Description of the task
Report each line of the records below that uses the word "Given".
** Opening Information supplied block **
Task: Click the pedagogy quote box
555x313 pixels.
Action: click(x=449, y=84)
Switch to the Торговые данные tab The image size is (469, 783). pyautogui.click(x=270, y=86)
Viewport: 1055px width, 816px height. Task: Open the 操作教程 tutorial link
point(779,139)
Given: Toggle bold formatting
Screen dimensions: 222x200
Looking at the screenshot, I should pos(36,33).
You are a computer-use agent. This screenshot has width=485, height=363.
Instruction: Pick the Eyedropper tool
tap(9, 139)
** Closing Information supplied block **
** Opening Information supplied block **
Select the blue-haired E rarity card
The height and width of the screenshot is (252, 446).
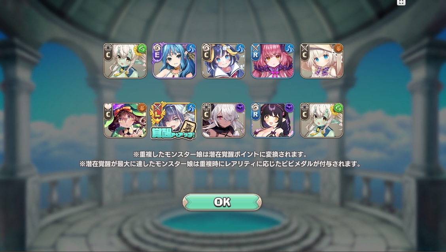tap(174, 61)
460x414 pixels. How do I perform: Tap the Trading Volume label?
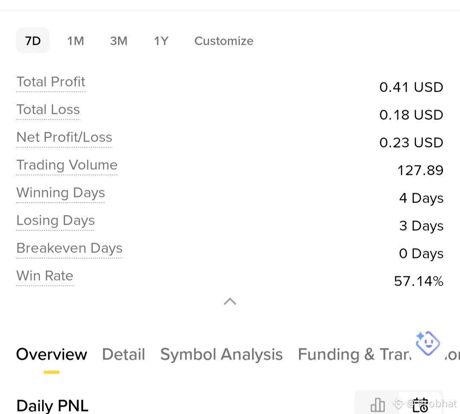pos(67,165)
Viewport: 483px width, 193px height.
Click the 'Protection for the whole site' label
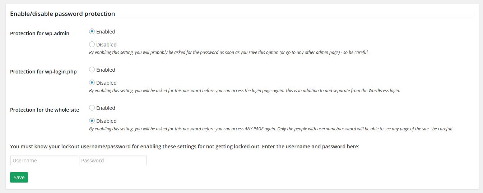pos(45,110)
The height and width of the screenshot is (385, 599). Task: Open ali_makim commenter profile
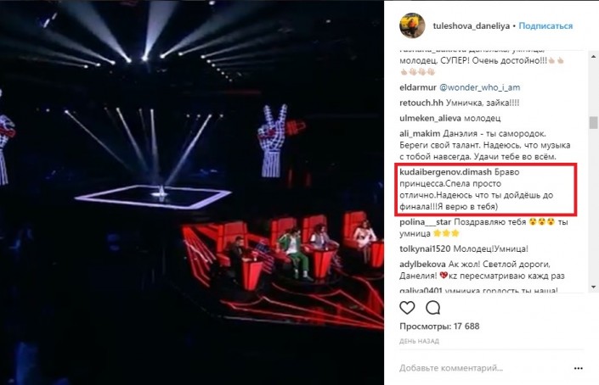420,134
** Closing Information supplied block **
** Opening Information supplied block **
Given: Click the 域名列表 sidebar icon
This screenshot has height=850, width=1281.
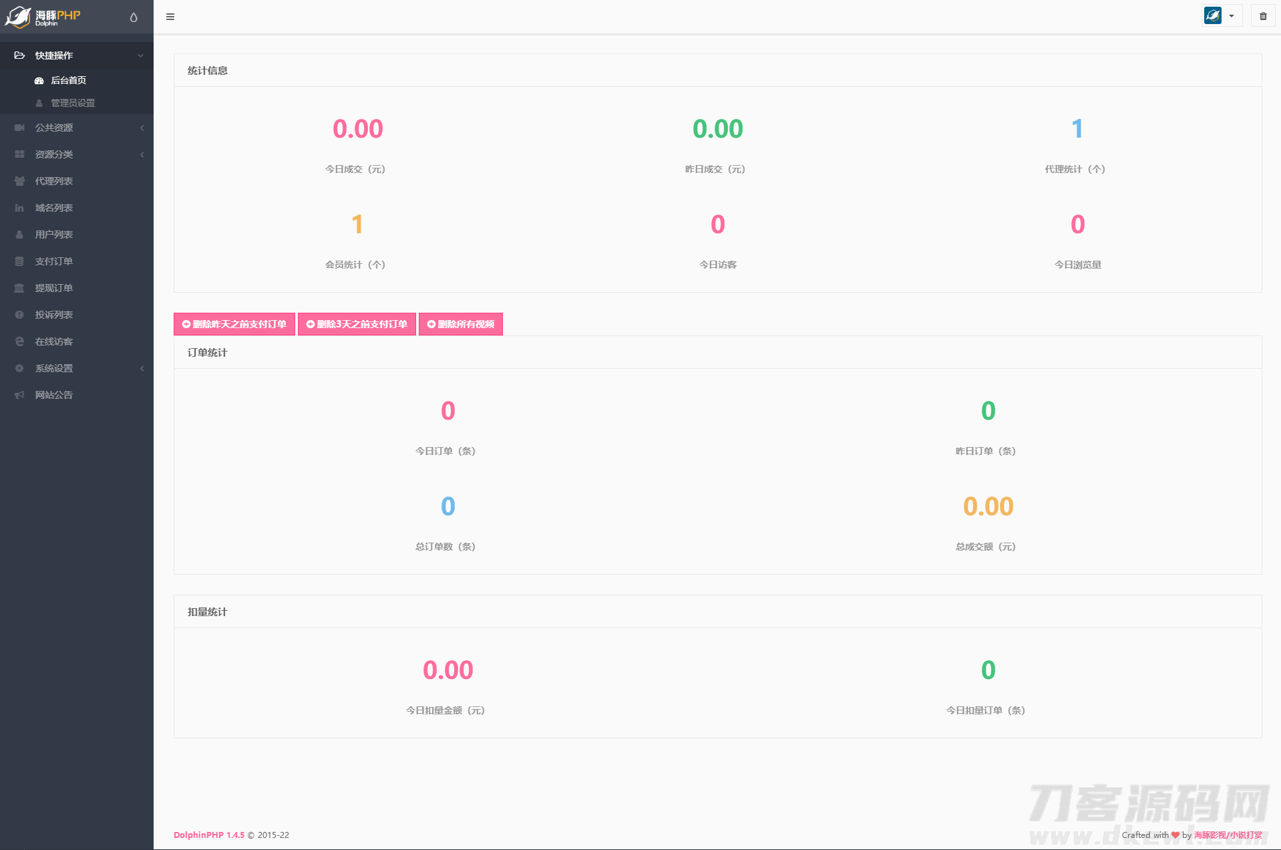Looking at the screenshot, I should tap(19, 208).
** Closing Information supplied block **
Task output
Given: Toggle bold formatting
Given: Click the 域名列表 sidebar icon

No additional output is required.